Wednesday, November 22, 2006

Neurotransmitters and vesicles   posted by amnestic @ 11/22/2006 06:06:00 PM

You know the names of some neurotransmitters: dopamine, serotonin, norepinephrine. Glutamate is the major excitatory neurotransmitter and GABA is the major inhibitory one, right?. All neurotransmitters function in a similar way to communicate between two neurons. The pre-synaptic neuron sends messages in the form of neurotransmitter for the post-synaptic neuron to receive at neurotransmitter receptors.

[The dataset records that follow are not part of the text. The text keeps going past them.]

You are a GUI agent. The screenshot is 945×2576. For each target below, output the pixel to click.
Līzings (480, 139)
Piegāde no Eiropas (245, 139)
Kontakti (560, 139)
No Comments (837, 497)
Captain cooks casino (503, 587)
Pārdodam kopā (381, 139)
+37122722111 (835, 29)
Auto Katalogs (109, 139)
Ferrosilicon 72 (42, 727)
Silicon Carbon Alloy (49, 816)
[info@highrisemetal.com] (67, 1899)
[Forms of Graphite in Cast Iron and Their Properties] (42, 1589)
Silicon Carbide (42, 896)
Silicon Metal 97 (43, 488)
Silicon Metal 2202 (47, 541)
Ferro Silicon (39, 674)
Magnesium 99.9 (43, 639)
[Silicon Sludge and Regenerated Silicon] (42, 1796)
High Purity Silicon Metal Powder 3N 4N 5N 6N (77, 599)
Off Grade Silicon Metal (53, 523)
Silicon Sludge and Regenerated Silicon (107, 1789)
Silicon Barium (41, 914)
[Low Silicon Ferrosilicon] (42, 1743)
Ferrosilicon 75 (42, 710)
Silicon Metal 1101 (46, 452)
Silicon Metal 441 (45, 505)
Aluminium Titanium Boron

Let's focus on the pre-synaptic side for a minute. Neurotransmitters aren't released one at a time. They are released in bulk, thousands at once. This is achieved by packaging the neurotransmitters up into a little sac in the pre-synaptic termincal called a synaptic vesicle. You can see hundreds of these in electron micrographs of synapse.

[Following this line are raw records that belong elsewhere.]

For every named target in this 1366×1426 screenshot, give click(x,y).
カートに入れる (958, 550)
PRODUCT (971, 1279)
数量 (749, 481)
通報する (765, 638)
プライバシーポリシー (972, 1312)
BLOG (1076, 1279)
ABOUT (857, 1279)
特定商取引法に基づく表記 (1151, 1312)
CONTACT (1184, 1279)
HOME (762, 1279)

When the pre-synaptic neuron gets the cue to dump neurotransmitters, the vesicle, which has a lipid bilayer membrane just like the cell's membrane, fuses with the cell membrane through an elaborate protein winching mechanism. This releases the entire vesicle contents into the synapse at once. This process isn't entirely understood, but many of the major proteins that interact between the cell membrane and the vesicle membrane are known. So a group recently did a ton of mass spec and quantitative measurements to determine more precisely the protein content of a given synaptic vesicle and produces a model vesicle. I think it is just lovely:

They found that a surpising amount of the membrane space on a vesicle was 'dedicated' meaning that it either contained a trans-membrane protein or certain lipid molecules that are unlikely to flow around very much within the membrane. Here is one of my favorite passages:

A picture is emerging in which the membrane resembles a cobblestone pavement, with the proteins organized in patches that are surrouneded by lipid rims, rather than icebergs floating in a sea of lipids.